While poor sleep and various other unhealthy habits have negative consequences, healthful living has many benefits. It:
Gives you greater energy and improved stamina
Strengthens your immune system to ward off disease
Promotes slower and more graceful aging
Improves cognitive powers, including a reduced susceptibility to Alzheimer’s
Leads to a stronger self-image
Increases your appetite for living and being sociable
You can see from this list that the benefits of healthy living aren’t only physiological. They also affect our psychological, social, and spiritual lives.
Living healthy takes commitment and planning. Seeing its value is the key. People often fool themselves into believing that they can abuse their bodies for decades and somehow it will all work out in the end. But that’s not true. What we do to our bodies today in the form of diet, exercise, sleep, and stress will likely have repercussions decades hence.
You may be leading a very healthy lifestyle right now. If so, that’s great. But if not, I hope you will do two things. First, pick the brains of your doctor.
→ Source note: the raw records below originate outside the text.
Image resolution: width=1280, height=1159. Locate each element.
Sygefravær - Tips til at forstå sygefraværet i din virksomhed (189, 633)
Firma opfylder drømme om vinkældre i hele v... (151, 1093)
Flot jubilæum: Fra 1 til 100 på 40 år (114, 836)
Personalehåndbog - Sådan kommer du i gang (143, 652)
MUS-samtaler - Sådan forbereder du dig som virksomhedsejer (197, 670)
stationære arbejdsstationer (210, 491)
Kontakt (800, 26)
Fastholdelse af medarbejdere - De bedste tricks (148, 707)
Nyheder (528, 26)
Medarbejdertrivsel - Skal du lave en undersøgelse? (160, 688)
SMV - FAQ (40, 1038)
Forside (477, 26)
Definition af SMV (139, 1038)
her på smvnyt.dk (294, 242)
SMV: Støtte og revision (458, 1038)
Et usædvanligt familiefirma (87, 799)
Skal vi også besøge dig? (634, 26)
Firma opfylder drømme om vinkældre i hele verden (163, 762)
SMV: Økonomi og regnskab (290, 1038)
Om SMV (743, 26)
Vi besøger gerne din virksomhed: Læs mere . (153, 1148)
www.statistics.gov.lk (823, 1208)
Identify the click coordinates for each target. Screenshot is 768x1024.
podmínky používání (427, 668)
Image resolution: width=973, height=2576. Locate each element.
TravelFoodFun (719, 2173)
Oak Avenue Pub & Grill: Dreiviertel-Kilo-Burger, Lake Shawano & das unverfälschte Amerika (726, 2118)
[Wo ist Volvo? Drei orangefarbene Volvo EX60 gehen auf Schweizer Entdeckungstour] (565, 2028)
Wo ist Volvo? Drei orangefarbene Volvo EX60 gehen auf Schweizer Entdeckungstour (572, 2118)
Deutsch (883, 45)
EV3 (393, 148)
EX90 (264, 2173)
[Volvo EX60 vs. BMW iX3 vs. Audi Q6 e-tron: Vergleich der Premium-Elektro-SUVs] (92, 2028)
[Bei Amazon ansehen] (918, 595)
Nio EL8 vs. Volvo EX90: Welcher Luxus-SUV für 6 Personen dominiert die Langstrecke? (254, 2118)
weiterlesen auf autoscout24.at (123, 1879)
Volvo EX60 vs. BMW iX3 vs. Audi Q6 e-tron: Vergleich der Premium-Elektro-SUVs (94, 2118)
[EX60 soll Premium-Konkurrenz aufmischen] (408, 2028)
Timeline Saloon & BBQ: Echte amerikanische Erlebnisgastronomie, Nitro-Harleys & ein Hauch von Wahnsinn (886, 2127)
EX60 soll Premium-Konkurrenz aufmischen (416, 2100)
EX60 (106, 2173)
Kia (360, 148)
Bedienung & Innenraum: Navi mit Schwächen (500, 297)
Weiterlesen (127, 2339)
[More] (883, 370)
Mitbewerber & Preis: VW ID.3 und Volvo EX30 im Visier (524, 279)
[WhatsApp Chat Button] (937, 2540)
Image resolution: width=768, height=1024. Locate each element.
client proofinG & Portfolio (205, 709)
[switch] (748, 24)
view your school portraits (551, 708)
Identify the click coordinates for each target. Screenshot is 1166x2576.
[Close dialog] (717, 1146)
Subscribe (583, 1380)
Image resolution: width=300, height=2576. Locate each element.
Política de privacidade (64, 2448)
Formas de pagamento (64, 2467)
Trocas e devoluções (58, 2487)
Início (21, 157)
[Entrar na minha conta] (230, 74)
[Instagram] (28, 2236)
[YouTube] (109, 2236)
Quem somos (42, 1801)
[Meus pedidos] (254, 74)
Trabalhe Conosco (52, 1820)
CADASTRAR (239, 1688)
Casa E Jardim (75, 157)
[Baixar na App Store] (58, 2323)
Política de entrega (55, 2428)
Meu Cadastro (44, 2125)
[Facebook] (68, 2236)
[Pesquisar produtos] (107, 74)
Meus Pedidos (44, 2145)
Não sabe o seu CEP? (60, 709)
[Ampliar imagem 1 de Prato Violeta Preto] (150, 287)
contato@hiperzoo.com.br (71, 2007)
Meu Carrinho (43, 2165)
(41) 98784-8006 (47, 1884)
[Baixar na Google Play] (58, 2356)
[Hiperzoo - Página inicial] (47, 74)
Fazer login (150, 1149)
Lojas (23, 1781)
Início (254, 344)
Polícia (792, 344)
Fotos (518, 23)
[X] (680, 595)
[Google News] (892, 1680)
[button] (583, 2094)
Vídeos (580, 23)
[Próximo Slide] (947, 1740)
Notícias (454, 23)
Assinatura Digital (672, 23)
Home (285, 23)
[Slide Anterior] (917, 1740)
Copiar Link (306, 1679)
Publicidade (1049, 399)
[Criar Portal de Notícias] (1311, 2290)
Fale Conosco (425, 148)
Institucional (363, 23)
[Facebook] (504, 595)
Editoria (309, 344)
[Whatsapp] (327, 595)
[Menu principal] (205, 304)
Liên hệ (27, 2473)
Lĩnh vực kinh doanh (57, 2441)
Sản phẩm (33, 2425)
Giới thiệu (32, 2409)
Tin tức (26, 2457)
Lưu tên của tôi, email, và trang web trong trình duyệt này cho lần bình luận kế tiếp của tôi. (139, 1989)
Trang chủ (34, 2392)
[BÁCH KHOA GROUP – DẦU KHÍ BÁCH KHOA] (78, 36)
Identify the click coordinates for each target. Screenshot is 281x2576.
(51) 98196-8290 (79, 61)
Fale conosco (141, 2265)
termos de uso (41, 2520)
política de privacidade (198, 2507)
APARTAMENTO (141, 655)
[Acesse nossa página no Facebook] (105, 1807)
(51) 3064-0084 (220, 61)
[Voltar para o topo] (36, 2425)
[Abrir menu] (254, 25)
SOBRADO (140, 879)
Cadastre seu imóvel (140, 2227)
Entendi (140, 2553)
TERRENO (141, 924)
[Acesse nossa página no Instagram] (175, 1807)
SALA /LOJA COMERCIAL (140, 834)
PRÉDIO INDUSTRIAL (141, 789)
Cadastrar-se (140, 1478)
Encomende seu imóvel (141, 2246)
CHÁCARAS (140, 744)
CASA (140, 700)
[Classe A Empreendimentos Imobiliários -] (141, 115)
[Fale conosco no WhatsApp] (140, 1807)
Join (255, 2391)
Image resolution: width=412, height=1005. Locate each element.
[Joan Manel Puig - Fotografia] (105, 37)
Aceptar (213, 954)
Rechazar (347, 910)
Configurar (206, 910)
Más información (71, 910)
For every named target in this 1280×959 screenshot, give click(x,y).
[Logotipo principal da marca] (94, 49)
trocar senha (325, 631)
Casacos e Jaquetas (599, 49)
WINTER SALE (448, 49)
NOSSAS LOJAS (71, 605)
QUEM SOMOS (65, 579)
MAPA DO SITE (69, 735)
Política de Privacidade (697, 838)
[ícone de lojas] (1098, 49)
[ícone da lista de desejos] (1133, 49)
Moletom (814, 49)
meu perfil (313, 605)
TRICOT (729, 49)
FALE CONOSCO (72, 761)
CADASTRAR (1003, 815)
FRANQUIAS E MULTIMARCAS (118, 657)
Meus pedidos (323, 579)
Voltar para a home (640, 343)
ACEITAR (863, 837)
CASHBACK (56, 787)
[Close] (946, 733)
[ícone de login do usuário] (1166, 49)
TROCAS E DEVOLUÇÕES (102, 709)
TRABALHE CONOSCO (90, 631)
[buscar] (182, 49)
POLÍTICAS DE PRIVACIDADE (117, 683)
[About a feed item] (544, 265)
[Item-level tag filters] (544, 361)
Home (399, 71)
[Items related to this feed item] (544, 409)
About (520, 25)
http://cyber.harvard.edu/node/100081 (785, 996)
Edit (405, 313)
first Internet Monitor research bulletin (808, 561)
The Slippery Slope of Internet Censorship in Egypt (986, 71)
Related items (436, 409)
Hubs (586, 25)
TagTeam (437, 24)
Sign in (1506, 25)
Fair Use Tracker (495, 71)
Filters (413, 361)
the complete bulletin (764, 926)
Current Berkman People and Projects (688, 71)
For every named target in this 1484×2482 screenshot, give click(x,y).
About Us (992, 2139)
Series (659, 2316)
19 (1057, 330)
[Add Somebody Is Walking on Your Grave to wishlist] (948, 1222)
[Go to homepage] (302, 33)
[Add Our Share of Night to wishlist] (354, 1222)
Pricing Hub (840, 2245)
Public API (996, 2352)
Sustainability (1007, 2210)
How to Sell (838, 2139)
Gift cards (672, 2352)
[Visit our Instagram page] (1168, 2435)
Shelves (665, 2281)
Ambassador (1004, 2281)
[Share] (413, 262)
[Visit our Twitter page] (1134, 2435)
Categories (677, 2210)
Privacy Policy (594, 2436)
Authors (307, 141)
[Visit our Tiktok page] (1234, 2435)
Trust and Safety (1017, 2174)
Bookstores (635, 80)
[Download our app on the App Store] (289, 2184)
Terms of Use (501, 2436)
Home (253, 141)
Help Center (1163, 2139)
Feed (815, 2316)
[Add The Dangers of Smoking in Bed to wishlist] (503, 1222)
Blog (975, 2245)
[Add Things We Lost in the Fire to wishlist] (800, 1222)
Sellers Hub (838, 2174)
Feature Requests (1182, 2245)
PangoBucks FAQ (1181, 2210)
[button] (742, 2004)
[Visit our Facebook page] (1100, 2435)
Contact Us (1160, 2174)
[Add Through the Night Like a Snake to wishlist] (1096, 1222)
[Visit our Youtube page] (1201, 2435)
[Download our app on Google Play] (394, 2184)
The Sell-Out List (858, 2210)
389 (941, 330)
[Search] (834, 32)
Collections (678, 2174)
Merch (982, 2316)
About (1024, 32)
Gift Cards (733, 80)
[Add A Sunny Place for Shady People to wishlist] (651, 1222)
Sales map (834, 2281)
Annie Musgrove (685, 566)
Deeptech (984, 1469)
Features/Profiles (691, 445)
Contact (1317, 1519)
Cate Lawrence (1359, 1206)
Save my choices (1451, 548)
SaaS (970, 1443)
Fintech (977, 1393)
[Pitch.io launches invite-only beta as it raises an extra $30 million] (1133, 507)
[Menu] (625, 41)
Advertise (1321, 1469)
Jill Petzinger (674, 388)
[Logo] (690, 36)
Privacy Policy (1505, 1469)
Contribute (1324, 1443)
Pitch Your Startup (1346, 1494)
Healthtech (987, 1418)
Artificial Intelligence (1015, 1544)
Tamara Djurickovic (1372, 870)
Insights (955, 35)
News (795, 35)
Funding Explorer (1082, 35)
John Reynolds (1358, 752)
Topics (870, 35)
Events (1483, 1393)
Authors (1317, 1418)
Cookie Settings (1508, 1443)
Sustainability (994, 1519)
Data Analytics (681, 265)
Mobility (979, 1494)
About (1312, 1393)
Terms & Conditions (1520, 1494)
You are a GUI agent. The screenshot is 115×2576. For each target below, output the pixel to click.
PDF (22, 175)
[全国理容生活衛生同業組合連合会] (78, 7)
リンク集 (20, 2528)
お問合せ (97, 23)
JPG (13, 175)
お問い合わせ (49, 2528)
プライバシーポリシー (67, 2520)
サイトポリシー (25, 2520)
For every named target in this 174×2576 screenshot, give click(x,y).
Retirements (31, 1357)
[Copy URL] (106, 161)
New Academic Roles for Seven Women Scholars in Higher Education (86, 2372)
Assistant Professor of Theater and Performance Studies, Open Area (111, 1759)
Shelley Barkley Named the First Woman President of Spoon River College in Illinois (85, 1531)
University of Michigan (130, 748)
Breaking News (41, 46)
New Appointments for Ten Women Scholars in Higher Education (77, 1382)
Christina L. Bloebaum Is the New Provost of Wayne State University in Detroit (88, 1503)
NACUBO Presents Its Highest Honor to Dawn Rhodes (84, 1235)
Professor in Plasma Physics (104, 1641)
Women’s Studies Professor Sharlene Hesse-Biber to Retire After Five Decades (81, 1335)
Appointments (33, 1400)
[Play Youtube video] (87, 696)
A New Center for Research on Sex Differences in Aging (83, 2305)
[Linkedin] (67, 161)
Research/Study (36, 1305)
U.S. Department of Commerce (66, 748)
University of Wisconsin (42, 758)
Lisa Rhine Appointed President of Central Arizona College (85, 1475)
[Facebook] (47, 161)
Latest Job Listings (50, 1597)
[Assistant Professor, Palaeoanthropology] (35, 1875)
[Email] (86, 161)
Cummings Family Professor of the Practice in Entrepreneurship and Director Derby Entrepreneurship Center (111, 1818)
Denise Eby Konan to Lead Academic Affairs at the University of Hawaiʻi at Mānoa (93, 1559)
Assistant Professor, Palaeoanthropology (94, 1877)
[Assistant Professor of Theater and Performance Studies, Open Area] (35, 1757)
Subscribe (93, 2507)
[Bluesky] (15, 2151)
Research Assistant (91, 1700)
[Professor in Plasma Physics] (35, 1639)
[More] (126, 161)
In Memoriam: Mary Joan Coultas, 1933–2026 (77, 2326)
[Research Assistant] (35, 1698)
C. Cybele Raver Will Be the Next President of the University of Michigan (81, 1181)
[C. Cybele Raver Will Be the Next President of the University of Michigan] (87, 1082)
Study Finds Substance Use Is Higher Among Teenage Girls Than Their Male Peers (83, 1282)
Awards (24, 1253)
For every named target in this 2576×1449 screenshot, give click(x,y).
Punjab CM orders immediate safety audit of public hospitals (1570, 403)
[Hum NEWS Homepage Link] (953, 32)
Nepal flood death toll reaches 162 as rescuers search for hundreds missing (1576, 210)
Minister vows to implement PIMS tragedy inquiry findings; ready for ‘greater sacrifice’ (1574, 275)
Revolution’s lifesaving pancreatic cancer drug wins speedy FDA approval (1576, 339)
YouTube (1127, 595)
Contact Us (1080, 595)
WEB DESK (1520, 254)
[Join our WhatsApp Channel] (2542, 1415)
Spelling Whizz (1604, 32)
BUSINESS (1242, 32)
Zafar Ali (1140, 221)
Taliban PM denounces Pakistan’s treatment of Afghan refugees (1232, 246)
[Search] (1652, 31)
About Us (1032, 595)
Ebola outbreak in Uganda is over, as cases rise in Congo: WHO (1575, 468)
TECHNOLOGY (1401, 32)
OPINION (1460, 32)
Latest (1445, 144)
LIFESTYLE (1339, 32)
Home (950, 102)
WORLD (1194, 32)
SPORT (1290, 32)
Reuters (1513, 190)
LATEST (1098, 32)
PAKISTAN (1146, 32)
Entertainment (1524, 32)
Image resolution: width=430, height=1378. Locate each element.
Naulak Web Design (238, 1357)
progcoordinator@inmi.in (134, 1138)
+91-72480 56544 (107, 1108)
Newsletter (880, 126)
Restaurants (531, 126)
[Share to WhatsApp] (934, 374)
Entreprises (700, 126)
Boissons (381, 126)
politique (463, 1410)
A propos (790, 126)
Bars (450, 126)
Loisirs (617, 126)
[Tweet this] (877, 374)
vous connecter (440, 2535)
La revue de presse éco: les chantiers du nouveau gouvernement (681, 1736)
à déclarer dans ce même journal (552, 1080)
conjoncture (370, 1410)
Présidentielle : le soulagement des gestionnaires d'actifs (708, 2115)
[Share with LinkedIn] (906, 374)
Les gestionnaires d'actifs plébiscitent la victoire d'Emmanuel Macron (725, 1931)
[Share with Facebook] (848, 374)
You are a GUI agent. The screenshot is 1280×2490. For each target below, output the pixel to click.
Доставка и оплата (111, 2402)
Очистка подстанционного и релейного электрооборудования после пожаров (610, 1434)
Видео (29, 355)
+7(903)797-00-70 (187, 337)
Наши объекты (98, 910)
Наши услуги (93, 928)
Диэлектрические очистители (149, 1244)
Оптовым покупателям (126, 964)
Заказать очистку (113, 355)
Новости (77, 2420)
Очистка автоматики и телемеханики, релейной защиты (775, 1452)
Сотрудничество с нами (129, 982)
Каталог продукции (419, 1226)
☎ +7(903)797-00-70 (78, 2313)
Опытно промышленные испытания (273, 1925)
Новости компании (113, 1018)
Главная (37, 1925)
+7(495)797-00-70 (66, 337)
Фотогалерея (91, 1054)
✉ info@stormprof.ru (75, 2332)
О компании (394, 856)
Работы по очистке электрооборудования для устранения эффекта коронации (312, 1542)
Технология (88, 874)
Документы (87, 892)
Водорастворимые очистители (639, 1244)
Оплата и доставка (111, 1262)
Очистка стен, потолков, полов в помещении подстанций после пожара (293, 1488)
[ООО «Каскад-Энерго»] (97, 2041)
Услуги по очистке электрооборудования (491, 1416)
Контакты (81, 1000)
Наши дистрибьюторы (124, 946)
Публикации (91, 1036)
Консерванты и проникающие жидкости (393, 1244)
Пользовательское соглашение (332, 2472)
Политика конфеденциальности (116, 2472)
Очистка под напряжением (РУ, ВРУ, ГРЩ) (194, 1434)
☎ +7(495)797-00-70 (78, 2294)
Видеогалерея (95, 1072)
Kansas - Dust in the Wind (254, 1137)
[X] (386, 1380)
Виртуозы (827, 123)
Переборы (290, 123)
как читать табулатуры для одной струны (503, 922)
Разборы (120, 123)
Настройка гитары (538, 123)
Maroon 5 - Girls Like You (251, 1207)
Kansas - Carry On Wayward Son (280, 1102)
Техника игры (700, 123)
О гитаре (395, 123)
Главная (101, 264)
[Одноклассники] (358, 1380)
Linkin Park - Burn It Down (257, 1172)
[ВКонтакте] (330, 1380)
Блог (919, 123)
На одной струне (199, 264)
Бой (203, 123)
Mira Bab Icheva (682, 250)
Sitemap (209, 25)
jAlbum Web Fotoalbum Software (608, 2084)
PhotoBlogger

Get his or her advice about what you should be doing to live healthy. Then follow that advice by developing a Personal Health Plan.
Develop strategies that you can stick with for the long term.
Write down your plan.
Find ways to motivate yourself and keep on track.
As you progress, modify your plan as necessary.
It helps to have company, so try to find others to work with. Enlist a walking, jogging, or exercise partner. Make healthy living an ongoing family project. Join a support group. By committing yourself to such a lifestyle change, you will improve not only your health, but your wellness in all four dimensions.